WORK REQUIRED
Word for word, output every line of the material below, minus pictures.

[Start of Attachment]

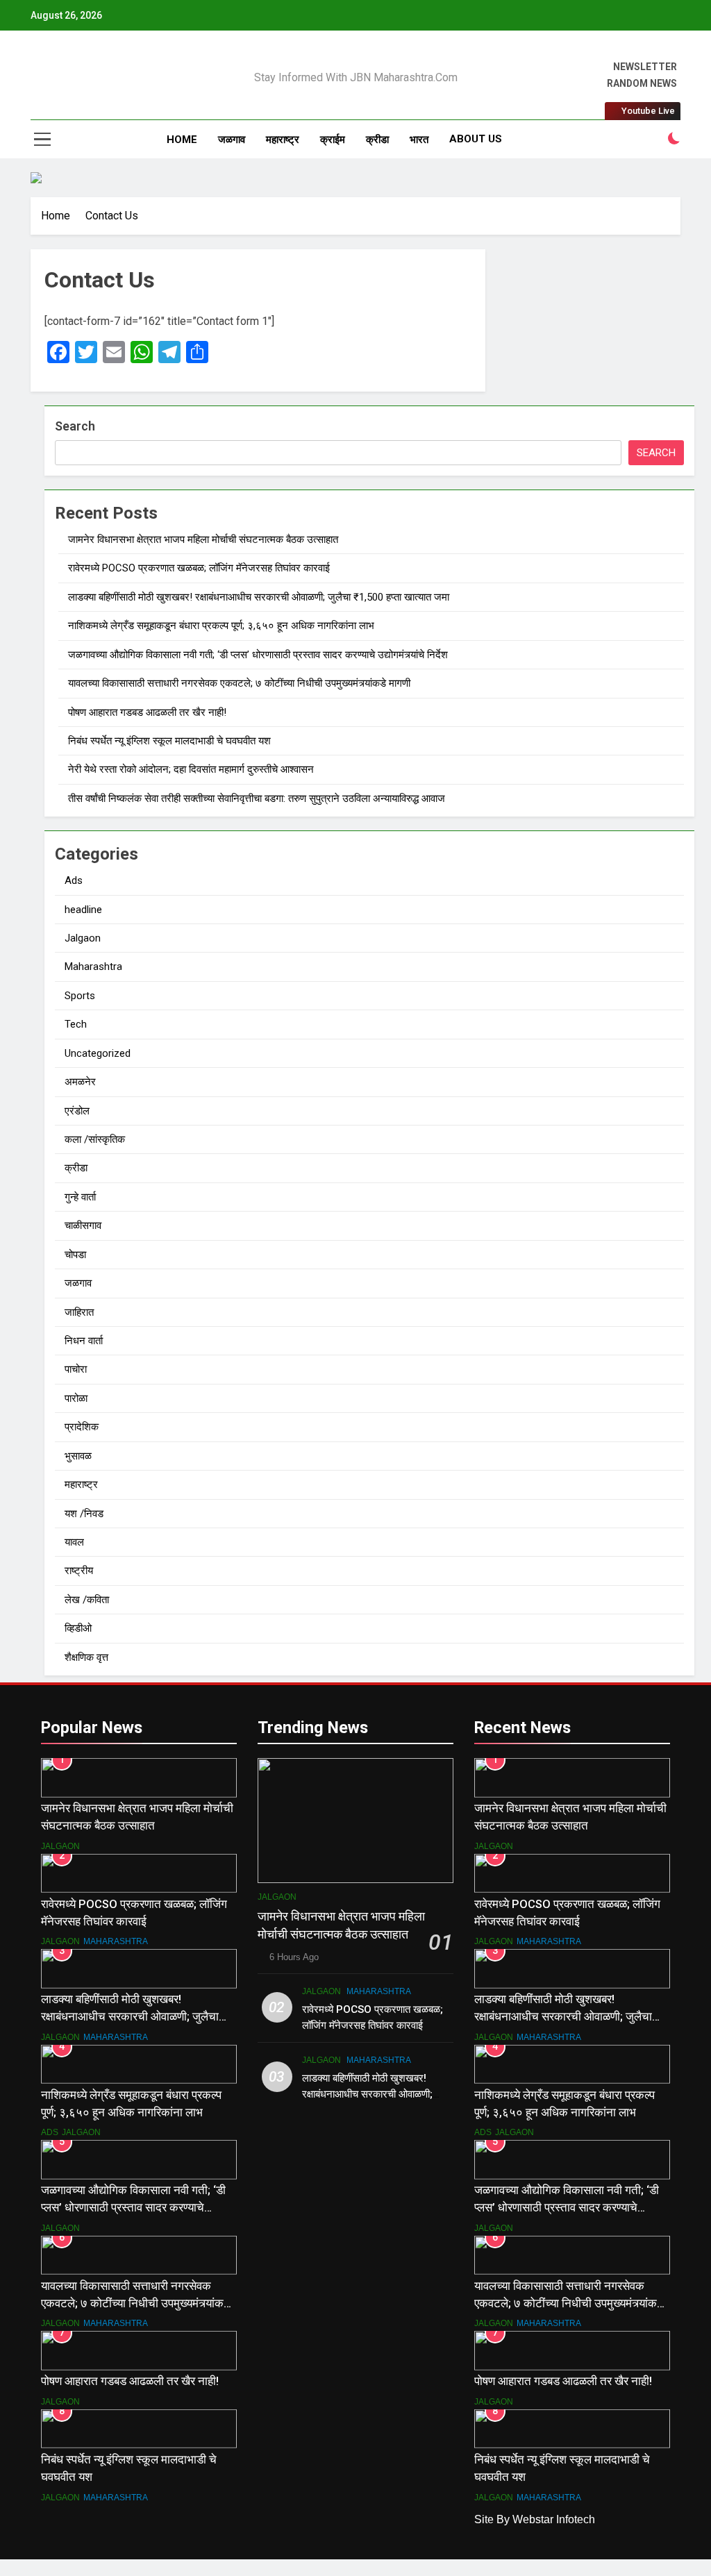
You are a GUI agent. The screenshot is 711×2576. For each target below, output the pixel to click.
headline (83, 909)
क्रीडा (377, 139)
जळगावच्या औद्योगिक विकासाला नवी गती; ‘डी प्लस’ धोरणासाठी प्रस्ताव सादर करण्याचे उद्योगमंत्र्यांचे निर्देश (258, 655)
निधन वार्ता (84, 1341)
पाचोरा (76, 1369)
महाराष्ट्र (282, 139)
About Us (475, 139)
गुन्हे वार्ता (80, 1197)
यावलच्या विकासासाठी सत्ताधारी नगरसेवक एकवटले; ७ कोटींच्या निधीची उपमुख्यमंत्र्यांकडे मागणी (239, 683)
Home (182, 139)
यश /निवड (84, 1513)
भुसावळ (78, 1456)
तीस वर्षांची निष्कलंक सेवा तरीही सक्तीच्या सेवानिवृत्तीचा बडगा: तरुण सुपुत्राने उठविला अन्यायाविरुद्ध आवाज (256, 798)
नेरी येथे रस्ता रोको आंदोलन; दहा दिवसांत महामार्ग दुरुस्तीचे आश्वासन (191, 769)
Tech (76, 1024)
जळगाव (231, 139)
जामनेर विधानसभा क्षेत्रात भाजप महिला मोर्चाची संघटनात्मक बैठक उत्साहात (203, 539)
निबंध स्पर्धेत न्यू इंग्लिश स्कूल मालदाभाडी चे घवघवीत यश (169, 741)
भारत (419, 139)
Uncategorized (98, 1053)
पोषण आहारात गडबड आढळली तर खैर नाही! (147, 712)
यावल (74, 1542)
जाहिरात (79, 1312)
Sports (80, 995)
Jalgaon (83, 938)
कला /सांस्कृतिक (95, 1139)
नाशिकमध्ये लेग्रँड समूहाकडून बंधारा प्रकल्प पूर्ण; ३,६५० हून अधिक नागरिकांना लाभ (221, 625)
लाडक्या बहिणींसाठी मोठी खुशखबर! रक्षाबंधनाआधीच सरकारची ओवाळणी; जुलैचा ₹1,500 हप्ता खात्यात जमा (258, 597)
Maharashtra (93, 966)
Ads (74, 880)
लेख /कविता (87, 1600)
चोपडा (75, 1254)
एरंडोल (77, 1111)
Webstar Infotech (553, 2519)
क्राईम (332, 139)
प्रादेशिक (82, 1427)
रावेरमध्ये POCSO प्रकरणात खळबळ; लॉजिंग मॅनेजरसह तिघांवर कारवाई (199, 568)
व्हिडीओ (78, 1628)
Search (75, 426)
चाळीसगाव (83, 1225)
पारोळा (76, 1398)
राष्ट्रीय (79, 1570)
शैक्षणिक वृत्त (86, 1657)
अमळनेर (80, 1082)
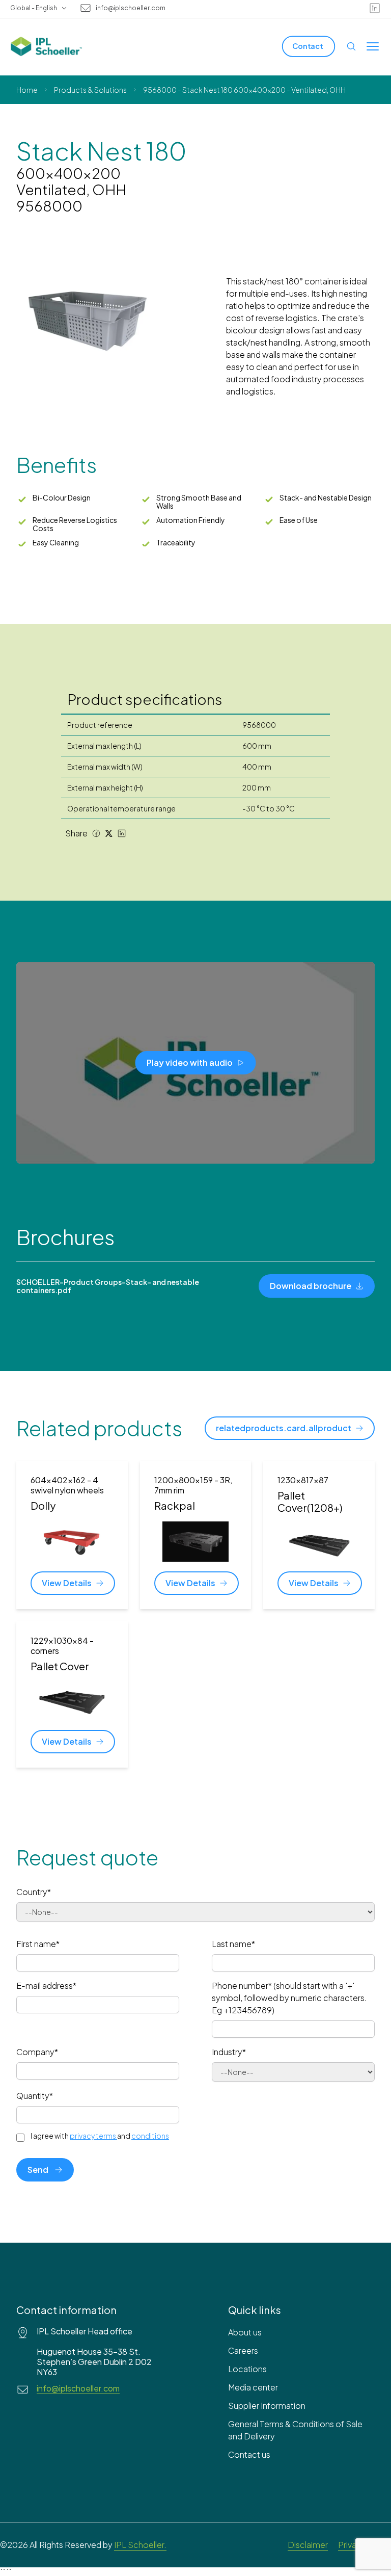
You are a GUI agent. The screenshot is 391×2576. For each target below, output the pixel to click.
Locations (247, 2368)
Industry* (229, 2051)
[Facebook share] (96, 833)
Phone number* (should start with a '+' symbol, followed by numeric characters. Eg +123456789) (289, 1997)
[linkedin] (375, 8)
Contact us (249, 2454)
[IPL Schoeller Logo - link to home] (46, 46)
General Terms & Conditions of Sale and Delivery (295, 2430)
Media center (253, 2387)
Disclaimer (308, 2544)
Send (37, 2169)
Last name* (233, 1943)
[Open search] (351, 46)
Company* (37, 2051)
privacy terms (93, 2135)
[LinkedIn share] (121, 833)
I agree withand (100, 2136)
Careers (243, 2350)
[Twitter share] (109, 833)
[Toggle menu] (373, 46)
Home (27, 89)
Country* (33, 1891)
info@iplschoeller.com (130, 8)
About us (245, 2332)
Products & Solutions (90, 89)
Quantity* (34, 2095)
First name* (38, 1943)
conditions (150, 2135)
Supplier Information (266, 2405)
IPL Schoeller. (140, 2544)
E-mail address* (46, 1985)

[End of Attachment]

FINISHED TASK
You are a GUI agent. The screenshot is 711×2576. For each target below, output the pixel to click.
headline (83, 909)
क्रीडा (377, 139)
जळगावच्या औद्योगिक विकासाला नवी गती; ‘डी प्लस’ धोरणासाठी प्रस्ताव सादर करण्याचे उद्योगमंत्र्यांचे निर्देश (258, 655)
निधन वार्ता (84, 1341)
पाचोरा (76, 1369)
महाराष्ट्र (282, 139)
About Us (475, 139)
गुन्हे वार्ता (80, 1197)
यावलच्या विकासासाठी सत्ताधारी नगरसेवक एकवटले; ७ कोटींच्या निधीची उपमुख्यमंत्र्यांकडे मागणी (239, 683)
Home (182, 139)
यश /निवड (84, 1513)
भुसावळ (78, 1456)
तीस वर्षांची निष्कलंक सेवा तरीही सक्तीच्या सेवानिवृत्तीचा बडगा: तरुण सुपुत्राने उठविला अन्यायाविरुद्ध आवाज (256, 798)
नेरी येथे रस्ता रोको आंदोलन; दहा दिवसांत महामार्ग दुरुस्तीचे आश्वासन (191, 769)
Tech (76, 1024)
जळगाव (231, 139)
जामनेर विधानसभा क्षेत्रात भाजप महिला मोर्चाची संघटनात्मक बैठक उत्साहात (203, 539)
निबंध स्पर्धेत न्यू इंग्लिश स्कूल मालदाभाडी चे घवघवीत यश (169, 741)
भारत (419, 139)
Uncategorized (98, 1053)
पोषण आहारात गडबड आढळली तर खैर नाही! (147, 712)
यावल (74, 1542)
जाहिरात (79, 1312)
Sports (80, 995)
Jalgaon (83, 938)
कला /सांस्कृतिक (95, 1139)
नाशिकमध्ये लेग्रँड समूहाकडून बंधारा प्रकल्प पूर्ण; ३,६५० हून अधिक नागरिकांना लाभ (221, 625)
लाडक्या बहिणींसाठी मोठी खुशखबर! रक्षाबंधनाआधीच सरकारची ओवाळणी; जुलैचा ₹1,500 हप्ता खात्यात जमा (258, 597)
Maharashtra (93, 966)
Ads (74, 880)
लेख /कविता (87, 1600)
चोपडा (75, 1254)
एरंडोल (77, 1111)
Webstar Infotech (553, 2519)
क्राईम (332, 139)
प्रादेशिक (82, 1427)
रावेरमध्ये POCSO प्रकरणात खळबळ; लॉजिंग मॅनेजरसह तिघांवर कारवाई (199, 568)
व्हिडीओ (78, 1628)
Search (75, 426)
चाळीसगाव (83, 1225)
पारोळा (76, 1398)
राष्ट्रीय (79, 1570)
शैक्षणिक वृत्त (86, 1657)
अमळनेर (80, 1082)
You are a GUI agent. The screenshot is 391×2576. For each target below, output the pixel to click.
Locations (247, 2368)
Industry* (229, 2051)
[Facebook share] (96, 833)
Phone number* (should start with a '+' symbol, followed by numeric characters. Eg +123456789) (289, 1997)
[linkedin] (375, 8)
Contact us (249, 2454)
[IPL Schoeller Logo - link to home] (46, 46)
General Terms & Conditions of Sale and Delivery (295, 2430)
Media center (253, 2387)
Disclaimer (308, 2544)
Send (37, 2169)
Last name* (233, 1943)
[Open search] (351, 46)
Company* (37, 2051)
privacy terms (93, 2135)
[LinkedIn share] (121, 833)
I agree withand (100, 2136)
Careers (243, 2350)
[Twitter share] (109, 833)
[Toggle menu] (373, 46)
Home (27, 89)
Country* (33, 1891)
info@iplschoeller.com (130, 8)
About us (245, 2332)
Products & Solutions (90, 89)
Quantity* (34, 2095)
First name* (38, 1943)
conditions (150, 2135)
Supplier Information (266, 2405)
IPL Schoeller. (140, 2544)
E-mail address* (46, 1985)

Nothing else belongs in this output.